* _Required task_: Please show each row below that contains the string "pixels", copied in full.

** START OF Data shown **

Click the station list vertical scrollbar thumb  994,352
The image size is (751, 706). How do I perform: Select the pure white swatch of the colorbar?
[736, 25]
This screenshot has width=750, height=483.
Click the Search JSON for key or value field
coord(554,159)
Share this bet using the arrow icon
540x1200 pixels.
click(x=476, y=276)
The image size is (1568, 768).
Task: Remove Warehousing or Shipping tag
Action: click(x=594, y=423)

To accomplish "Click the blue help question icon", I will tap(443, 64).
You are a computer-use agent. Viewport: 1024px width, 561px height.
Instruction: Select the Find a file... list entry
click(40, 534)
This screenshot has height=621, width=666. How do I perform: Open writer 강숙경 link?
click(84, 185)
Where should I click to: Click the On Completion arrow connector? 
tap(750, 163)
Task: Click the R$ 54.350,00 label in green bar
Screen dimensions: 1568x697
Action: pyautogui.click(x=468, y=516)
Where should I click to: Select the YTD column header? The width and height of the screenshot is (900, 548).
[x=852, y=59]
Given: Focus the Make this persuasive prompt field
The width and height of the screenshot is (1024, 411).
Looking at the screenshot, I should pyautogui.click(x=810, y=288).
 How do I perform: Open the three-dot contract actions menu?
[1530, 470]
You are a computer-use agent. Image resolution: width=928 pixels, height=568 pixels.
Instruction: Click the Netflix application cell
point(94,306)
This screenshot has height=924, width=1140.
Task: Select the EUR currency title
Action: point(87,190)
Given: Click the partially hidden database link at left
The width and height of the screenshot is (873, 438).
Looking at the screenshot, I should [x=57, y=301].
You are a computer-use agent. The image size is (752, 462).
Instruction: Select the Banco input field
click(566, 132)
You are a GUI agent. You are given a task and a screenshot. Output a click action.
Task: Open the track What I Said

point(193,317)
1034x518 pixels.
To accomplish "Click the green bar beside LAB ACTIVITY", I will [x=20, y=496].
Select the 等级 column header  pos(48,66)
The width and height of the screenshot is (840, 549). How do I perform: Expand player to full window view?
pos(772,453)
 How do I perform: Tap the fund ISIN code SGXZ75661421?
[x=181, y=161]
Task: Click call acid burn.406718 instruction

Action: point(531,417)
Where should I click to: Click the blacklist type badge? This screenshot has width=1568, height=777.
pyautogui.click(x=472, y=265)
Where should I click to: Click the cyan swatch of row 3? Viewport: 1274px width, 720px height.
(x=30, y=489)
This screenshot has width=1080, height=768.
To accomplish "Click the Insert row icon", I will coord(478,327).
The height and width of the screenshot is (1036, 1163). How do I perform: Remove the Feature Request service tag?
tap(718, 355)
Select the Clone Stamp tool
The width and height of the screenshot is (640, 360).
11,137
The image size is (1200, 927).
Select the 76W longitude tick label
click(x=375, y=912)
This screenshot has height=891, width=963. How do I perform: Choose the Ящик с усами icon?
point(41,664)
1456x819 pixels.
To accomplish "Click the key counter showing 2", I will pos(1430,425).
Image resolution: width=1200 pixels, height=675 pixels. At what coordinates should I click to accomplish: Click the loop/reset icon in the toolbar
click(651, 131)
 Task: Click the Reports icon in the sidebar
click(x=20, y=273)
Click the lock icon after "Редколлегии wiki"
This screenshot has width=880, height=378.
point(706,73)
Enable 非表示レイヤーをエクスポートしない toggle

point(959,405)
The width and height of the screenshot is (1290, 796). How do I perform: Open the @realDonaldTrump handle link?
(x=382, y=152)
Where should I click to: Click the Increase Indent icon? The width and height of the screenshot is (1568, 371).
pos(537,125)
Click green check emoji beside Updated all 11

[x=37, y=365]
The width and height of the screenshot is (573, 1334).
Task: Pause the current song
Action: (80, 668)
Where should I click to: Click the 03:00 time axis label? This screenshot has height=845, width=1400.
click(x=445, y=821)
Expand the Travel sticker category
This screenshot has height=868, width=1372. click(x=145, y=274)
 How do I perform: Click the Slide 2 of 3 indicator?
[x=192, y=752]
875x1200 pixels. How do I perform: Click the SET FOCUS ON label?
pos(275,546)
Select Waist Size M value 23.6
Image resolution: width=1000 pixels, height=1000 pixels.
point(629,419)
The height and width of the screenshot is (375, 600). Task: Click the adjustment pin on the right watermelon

** END OF Data shown **

* _Solution to this task_:
540x1200 pixels.
You are a computer-use agent. Image resolution: width=928 pixels, height=568 pixels.
1034x518 pixels.
1456x819 pixels.
Image resolution: width=1200 pixels, height=675 pixels. At what coordinates should I click to accomplish: Click the loop/reset icon in the toolbar
875x1200 pixels. How do I perform: Click the SET FOCUS ON label?
Image resolution: width=1000 pixels, height=1000 pixels.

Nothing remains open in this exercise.